UnitedHealth Group Inc. (NYSE:UNH) shares took off in late March, but have, net, lost a little ground since then. Still, the stock is higher since the earlier article, and it currently has a P/E of 11.8 against an industry norm of 20.3. When I last discussed UnitedHealth, it had a PEG ratio of 0.8. Based on current analyst estimates for future earnings, UnitedHealth has a PEG ratio of 1.01, which is still low enough to appeal to value investors.

This brings us to the one change in the list. Microsoft Corporation (NASDAQ:MSFT) shares had been trending relatively flat until mid-April, but then went on a tear. The rally pushed the valuation higher, and the stock is no longer the bargain it was in early March. The stock that appears to be more cheaply valued is JPMorgan Chase & Co. (NYSE:JPM). Shares have slipped since early March. This decline gives JPMorgan stock a P/E of 8.8 versus an industry average of 14.5. Based on expected future performance, JPMorgan has a PEG ratio of 1.23, which is still low enough to appeal to many investors. Yet, one needs to recognize other dynamics that are affecting JPMorgan Chase & Co. (NYSE:JPM), as well as some of the other big banks. Fool Kyle Colona recently highlighted some of the legal and regulatory issues affecting these key players.  Some investors may find current valuations appealing.
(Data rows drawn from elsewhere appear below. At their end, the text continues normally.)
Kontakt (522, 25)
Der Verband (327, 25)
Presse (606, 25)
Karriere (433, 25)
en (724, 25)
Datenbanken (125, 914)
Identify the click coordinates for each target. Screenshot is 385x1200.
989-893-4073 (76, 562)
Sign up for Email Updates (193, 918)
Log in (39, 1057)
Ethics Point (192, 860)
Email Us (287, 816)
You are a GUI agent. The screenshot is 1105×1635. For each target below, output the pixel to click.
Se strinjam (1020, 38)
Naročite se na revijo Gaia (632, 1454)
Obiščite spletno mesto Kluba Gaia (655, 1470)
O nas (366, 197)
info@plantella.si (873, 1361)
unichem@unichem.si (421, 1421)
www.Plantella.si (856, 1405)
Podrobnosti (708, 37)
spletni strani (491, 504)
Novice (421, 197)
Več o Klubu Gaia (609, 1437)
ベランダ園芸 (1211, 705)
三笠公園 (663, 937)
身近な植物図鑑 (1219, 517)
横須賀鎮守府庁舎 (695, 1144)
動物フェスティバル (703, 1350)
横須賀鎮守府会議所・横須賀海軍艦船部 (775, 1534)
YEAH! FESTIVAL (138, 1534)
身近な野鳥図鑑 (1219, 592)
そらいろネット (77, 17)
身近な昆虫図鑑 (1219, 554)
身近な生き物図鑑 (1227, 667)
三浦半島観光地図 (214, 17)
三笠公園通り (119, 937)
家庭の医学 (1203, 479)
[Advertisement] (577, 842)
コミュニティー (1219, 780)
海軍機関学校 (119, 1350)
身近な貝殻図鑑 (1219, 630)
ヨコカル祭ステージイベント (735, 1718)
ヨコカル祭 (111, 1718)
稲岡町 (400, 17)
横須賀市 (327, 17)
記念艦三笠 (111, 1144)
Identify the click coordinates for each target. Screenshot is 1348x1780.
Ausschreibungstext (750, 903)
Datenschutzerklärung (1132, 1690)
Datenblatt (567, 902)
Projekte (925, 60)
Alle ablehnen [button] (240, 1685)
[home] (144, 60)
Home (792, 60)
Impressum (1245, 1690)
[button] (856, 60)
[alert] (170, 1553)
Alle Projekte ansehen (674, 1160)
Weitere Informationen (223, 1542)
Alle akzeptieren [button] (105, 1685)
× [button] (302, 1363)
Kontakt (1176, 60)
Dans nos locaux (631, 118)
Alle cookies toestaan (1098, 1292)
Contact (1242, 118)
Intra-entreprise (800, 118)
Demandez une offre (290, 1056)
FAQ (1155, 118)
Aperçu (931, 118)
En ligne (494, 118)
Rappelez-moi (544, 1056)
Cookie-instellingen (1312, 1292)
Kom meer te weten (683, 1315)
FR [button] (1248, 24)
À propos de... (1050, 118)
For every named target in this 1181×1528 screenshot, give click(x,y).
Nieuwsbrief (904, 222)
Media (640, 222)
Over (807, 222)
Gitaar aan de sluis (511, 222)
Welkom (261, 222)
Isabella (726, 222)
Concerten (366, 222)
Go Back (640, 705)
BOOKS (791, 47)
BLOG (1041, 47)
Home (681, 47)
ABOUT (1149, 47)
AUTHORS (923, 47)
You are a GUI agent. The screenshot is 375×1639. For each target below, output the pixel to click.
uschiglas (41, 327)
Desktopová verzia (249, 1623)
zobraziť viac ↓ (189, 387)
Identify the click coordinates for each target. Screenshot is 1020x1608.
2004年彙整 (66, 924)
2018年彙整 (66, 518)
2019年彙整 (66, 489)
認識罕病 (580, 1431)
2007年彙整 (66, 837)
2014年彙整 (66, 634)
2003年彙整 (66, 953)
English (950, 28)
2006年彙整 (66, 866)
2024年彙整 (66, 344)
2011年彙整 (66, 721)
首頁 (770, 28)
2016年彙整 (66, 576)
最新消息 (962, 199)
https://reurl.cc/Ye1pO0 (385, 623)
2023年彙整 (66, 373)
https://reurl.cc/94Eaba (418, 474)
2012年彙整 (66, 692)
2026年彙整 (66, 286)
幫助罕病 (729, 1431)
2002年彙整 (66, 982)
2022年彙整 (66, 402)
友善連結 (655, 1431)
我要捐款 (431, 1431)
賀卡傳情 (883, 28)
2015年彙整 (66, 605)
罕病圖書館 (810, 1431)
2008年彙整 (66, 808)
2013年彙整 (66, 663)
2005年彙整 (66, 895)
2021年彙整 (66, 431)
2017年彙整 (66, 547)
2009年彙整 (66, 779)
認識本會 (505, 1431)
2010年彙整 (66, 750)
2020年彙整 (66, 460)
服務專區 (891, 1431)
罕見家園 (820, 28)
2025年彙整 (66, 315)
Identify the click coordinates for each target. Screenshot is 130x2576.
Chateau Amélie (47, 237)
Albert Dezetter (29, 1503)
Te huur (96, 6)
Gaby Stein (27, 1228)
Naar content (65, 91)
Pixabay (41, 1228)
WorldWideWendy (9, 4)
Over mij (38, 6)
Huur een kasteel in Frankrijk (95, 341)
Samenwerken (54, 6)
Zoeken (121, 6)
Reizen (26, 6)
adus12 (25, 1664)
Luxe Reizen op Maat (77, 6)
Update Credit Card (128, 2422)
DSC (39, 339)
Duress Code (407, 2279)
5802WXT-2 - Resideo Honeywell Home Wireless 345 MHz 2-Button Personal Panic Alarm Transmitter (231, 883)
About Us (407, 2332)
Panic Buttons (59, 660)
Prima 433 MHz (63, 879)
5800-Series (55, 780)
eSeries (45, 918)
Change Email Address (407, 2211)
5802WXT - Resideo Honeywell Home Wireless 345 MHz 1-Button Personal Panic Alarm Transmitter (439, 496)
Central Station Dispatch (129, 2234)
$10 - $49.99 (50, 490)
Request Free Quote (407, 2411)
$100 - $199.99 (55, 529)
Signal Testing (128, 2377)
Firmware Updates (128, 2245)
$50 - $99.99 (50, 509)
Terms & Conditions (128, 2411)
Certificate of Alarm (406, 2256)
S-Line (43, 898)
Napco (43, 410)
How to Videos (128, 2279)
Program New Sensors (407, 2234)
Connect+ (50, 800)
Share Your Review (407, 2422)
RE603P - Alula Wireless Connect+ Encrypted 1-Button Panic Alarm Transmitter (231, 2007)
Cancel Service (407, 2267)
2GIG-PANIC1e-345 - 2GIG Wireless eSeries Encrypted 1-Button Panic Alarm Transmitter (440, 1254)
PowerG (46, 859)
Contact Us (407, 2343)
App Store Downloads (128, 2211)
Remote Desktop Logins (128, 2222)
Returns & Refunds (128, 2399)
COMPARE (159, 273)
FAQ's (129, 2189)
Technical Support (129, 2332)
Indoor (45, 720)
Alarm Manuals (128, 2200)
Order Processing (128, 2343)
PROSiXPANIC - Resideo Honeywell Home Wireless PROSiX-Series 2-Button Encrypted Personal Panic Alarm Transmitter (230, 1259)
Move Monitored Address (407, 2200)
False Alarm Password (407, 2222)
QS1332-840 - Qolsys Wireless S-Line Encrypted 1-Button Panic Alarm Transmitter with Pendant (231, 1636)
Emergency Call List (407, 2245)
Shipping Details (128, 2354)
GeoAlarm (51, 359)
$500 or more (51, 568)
More conservative types may prefer to wait for better clarity on some of these other issues.

In sum

The Dow has been on a tear. Although a handful of Dow members appear to still be cheaply priced on the basis of key metrics, such as P/E, closer inspection suggests that first impressions may be somewhat misleading. Given the lofty PEG ratios, further gains in Chevron and ExxonMobil may be muted. Value investors may want to take a closer look at UnitedHealth and, cautiously, Caterpillar Inc. (NYSE:CAT) and JPMorgan Chase & Co. (NYSE:JPM).